Format the whole listing below as a JSON list of strings, one string per line, with blank lines left out.
[start]
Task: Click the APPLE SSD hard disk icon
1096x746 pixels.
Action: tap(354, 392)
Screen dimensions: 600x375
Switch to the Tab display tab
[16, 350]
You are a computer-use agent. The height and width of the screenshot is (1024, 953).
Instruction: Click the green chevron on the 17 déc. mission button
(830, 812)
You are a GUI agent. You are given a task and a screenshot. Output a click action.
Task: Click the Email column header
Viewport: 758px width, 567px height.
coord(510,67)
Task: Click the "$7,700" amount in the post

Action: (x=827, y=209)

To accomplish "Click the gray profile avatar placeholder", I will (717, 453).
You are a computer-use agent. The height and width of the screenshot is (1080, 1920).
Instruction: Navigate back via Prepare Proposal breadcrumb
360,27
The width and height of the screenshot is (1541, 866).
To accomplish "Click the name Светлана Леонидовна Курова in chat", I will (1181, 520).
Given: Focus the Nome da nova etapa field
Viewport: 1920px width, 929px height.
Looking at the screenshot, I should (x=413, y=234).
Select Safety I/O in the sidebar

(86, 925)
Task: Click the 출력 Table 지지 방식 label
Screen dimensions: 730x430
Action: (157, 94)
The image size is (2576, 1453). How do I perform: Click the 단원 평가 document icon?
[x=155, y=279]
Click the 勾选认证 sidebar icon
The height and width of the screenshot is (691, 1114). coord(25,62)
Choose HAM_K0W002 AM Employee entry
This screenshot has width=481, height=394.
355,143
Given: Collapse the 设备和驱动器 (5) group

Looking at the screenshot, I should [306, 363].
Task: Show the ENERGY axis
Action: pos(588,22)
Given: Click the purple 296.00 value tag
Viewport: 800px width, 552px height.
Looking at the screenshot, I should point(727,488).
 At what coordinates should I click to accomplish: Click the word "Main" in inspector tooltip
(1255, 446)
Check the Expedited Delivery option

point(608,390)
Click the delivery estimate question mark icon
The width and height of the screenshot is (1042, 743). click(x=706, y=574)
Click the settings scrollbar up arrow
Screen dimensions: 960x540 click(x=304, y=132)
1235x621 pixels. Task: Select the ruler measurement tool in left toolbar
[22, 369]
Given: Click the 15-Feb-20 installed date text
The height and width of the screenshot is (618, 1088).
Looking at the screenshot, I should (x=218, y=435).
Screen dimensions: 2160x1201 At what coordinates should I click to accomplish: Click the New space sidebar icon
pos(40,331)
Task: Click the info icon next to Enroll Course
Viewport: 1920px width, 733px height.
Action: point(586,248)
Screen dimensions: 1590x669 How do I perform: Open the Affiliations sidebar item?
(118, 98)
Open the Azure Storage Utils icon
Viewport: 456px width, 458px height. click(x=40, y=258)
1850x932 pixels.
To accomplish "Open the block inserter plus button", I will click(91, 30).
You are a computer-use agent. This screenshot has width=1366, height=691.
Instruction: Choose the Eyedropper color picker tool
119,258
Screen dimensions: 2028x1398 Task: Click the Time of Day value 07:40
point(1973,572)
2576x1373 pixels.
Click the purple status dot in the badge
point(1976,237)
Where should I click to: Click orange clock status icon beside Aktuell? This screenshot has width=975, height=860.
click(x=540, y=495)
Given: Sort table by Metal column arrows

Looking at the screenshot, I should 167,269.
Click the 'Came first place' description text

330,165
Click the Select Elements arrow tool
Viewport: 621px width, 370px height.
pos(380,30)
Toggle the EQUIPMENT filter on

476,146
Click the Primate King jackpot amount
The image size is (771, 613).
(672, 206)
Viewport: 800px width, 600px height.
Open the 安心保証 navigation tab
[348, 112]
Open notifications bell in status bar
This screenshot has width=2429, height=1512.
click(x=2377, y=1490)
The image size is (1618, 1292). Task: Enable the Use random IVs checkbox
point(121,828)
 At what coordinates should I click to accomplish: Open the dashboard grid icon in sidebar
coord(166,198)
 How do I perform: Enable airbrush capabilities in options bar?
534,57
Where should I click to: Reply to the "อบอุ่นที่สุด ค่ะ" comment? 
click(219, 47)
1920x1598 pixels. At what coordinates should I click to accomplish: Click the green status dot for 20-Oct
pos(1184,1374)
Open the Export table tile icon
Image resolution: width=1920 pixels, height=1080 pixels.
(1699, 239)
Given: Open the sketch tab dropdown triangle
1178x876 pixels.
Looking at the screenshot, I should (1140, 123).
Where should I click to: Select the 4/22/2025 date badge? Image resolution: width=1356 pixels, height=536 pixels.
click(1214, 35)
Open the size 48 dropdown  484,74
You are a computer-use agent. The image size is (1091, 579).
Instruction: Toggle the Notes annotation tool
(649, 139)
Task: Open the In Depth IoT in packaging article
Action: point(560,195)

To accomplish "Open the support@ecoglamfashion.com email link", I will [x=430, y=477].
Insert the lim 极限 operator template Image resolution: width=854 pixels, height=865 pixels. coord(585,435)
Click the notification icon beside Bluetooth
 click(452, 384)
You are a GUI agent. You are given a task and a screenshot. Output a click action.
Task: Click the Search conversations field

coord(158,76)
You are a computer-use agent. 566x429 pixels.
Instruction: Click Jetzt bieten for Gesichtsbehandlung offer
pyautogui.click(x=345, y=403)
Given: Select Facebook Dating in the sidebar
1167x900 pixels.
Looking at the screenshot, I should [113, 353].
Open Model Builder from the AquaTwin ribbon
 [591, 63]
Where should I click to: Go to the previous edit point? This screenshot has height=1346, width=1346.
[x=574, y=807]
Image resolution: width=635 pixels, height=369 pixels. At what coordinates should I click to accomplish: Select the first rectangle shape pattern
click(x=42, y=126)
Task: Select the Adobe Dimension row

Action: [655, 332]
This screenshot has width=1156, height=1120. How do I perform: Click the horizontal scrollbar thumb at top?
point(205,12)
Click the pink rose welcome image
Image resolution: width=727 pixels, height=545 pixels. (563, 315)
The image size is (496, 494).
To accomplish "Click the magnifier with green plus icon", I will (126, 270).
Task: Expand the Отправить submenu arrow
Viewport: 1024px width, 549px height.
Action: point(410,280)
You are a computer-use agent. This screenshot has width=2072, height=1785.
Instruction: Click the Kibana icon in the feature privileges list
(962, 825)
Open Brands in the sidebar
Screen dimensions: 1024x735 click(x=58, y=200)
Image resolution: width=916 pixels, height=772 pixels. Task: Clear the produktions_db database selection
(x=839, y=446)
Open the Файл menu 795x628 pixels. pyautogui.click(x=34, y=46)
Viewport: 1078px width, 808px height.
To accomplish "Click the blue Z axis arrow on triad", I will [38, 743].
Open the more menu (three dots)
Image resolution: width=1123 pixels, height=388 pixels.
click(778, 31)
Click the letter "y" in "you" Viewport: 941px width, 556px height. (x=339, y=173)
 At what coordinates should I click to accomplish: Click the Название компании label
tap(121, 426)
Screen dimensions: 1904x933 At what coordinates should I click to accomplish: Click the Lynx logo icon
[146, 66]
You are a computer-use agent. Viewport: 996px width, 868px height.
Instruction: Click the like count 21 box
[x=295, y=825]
[end]
→ **RESPONSE TO THIS TASK**
[
  "Task: Click the APPLE SSD hard disk icon",
  "1096x746 pixels.",
  "Action: tap(354, 392)",
  "Screen dimensions: 600x375",
  "Switch to the Tab display tab",
  "[16, 350]",
  "You are a computer-use agent. The height and width of the screenshot is (1024, 953).",
  "Instruction: Click the green chevron on the 17 déc. mission button",
  "(830, 812)",
  "You are a GUI agent. You are given a task and a screenshot. Output a click action.",
  "Task: Click the Email column header",
  "Viewport: 758px width, 567px height.",
  "coord(510,67)",
  "Task: Click the \"$7,700\" amount in the post",
  "Action: (x=827, y=209)",
  "To accomplish \"Click the gray profile avatar placeholder\", I will (717, 453).",
  "You are a computer-use agent. The height and width of the screenshot is (1080, 1920).",
  "Instruction: Navigate back via Prepare Proposal breadcrumb",
  "360,27",
  "The width and height of the screenshot is (1541, 866).",
  "To accomplish \"Click the name Светлана Леонидовна Курова in chat\", I will (1181, 520).",
  "Given: Focus the Nome da nova etapa field",
  "Viewport: 1920px width, 929px height.",
  "Looking at the screenshot, I should (x=413, y=234).",
  "Select Safety I/O in the sidebar",
  "(86, 925)",
  "Task: Click the 출력 Table 지지 방식 label",
  "Screen dimensions: 730x430",
  "Action: (157, 94)",
  "The image size is (2576, 1453). How do I perform: Click the 단원 평가 document icon?",
  "[x=155, y=279]",
  "Click the 勾选认证 sidebar icon",
  "The height and width of the screenshot is (691, 1114). coord(25,62)",
  "Choose HAM_K0W002 AM Employee entry",
  "This screenshot has width=481, height=394.",
  "355,143",
  "Given: Collapse the 设备和驱动器 (5) group",
  "Looking at the screenshot, I should [306, 363].",
  "Task: Show the ENERGY axis",
  "Action: pos(588,22)",
  "Given: Click the purple 296.00 value tag",
  "Viewport: 800px width, 552px height.",
  "Looking at the screenshot, I should point(727,488).",
  " At what coordinates should I click to accomplish: Click the word \"Main\" in inspector tooltip",
  "(1255, 446)",
  "Check the Expedited Delivery option",
  "point(608,390)",
  "Click the delivery estimate question mark icon",
  "The width and height of the screenshot is (1042, 743). click(x=706, y=574)",
  "Click the settings scrollbar up arrow",
  "Screen dimensions: 960x540 click(x=304, y=132)",
  "1235x621 pixels. Task: Select the ruler measurement tool in left toolbar",
  "[22, 369]",
  "Given: Click the 15-Feb-20 installed date text",
  "The height and width of the screenshot is (618, 1088).",
  "Looking at the screenshot, I should (x=218, y=435).",
  "Screen dimensions: 2160x1201 At what coordinates should I click to accomplish: Click the New space sidebar icon",
  "pos(40,331)",
  "Task: Click the info icon next to Enroll Course",
  "Viewport: 1920px width, 733px height.",
  "Action: point(586,248)",
  "Screen dimensions: 1590x669 How do I perform: Open the Affiliations sidebar item?",
  "(118, 98)",
  "Open the Azure Storage Utils icon",
  "Viewport: 456px width, 458px height. click(x=40, y=258)",
  "1850x932 pixels.",
  "To accomplish \"Open the block inserter plus button\", I will click(91, 30).",
  "You are a computer-use agent. This screenshot has width=1366, height=691.",
  "Instruction: Choose the Eyedropper color picker tool",
  "119,258",
  "Screen dimensions: 2028x1398 Task: Click the Time of Day value 07:40",
  "point(1973,572)",
  "2576x1373 pixels.",
  "Click the purple status dot in the badge",
  "point(1976,237)",
  "Where should I click to: Click orange clock status icon beside Aktuell? This screenshot has width=975, height=860.",
  "click(x=540, y=495)",
  "Given: Sort table by Metal column arrows",
  "Looking at the screenshot, I should 167,269.",
  "Click the 'Came first place' description text",
  "330,165",
  "Click the Select Elements arrow tool",
  "Viewport: 621px width, 370px height.",
  "pos(380,30)",
  "Toggle the EQUIPMENT filter on",
  "476,146",
  "Click the Primate King jackpot amount",
  "The image size is (771, 613).",
  "(672, 206)",
  "Viewport: 800px width, 600px height.",
  "Open the 安心保証 navigation tab",
  "[348, 112]",
  "Open notifications bell in status bar",
  "This screenshot has width=2429, height=1512.",
  "click(x=2377, y=1490)",
  "The image size is (1618, 1292). Task: Enable the Use random IVs checkbox",
  "point(121,828)",
  " At what coordinates should I click to accomplish: Open the dashboard grid icon in sidebar",
  "coord(166,198)",
  " How do I perform: Enable airbrush capabilities in options bar?",
  "534,57",
  "Where should I click to: Reply to the \"อบอุ่นที่สุด ค่ะ\" comment? ",
  "click(219, 47)",
  "1920x1598 pixels. At what coordinates should I click to accomplish: Click the green status dot for 20-Oct",
  "pos(1184,1374)",
  "Open the Export table tile icon",
  "Image resolution: width=1920 pixels, height=1080 pixels.",
  "(1699, 239)",
  "Given: Open the sketch tab dropdown triangle",
  "1178x876 pixels.",
  "Looking at the screenshot, I should (1140, 123).",
  "Where should I click to: Select the 4/22/2025 date badge? Image resolution: width=1356 pixels, height=536 pixels.",
  "click(1214, 35)",
  "Open the size 48 dropdown  484,74",
  "You are a computer-use agent. The image size is (1091, 579).",
  "Instruction: Toggle the Notes annotation tool",
  "(649, 139)",
  "Task: Open the In Depth IoT in packaging article",
  "Action: point(560,195)",
  "To accomplish \"Open the support@ecoglamfashion.com email link\", I will [x=430, y=477].",
  "Insert the lim 极限 operator template Image resolution: width=854 pixels, height=865 pixels. coord(585,435)",
  "Click the notification icon beside Bluetooth",
  " click(452, 384)",
  "You are a GUI agent. You are given a task and a screenshot. Output a click action.",
  "Task: Click the Search conversations field",
  "coord(158,76)",
  "You are a computer-use agent. 566x429 pixels.",
  "Instruction: Click Jetzt bieten for Gesichtsbehandlung offer",
  "pyautogui.click(x=345, y=403)",
  "Given: Select Facebook Dating in the sidebar",
  "1167x900 pixels.",
  "Looking at the screenshot, I should [113, 353].",
  "Open Model Builder from the AquaTwin ribbon",
  " [591, 63]",
  "Where should I click to: Go to the previous edit point? This screenshot has height=1346, width=1346.",
  "[x=574, y=807]",
  "Image resolution: width=635 pixels, height=369 pixels. At what coordinates should I click to accomplish: Select the first rectangle shape pattern",
  "click(x=42, y=126)",
  "Task: Select the Adobe Dimension row",
  "Action: [655, 332]",
  "This screenshot has width=1156, height=1120. How do I perform: Click the horizontal scrollbar thumb at top?",
  "point(205,12)",
  "Click the pink rose welcome image",
  "Image resolution: width=727 pixels, height=545 pixels. (563, 315)",
  "The image size is (496, 494).",
  "To accomplish \"Click the magnifier with green plus icon\", I will (126, 270).",
  "Task: Expand the Отправить submenu arrow",
  "Viewport: 1024px width, 549px height.",
  "Action: point(410,280)",
  "You are a computer-use agent. This screenshot has width=2072, height=1785.",
  "Instruction: Click the Kibana icon in the feature privileges list",
  "(962, 825)",
  "Open Brands in the sidebar",
  "Screen dimensions: 1024x735 click(x=58, y=200)",
  "Image resolution: width=916 pixels, height=772 pixels. Task: Clear the produktions_db database selection",
  "(x=839, y=446)",
  "Open the Файл menu 795x628 pixels. pyautogui.click(x=34, y=46)",
  "Viewport: 1078px width, 808px height.",
  "To accomplish \"Click the blue Z axis arrow on triad\", I will [38, 743].",
  "Open the more menu (three dots)",
  "Image resolution: width=1123 pixels, height=388 pixels.",
  "click(778, 31)",
  "Click the letter \"y\" in \"you\" Viewport: 941px width, 556px height. (x=339, y=173)",
  " At what coordinates should I click to accomplish: Click the Название компании label",
  "tap(121, 426)",
  "Screen dimensions: 1904x933 At what coordinates should I click to accomplish: Click the Lynx logo icon",
  "[146, 66]",
  "You are a computer-use agent. Viewport: 996px width, 868px height.",
  "Instruction: Click the like count 21 box",
  "[x=295, y=825]"
]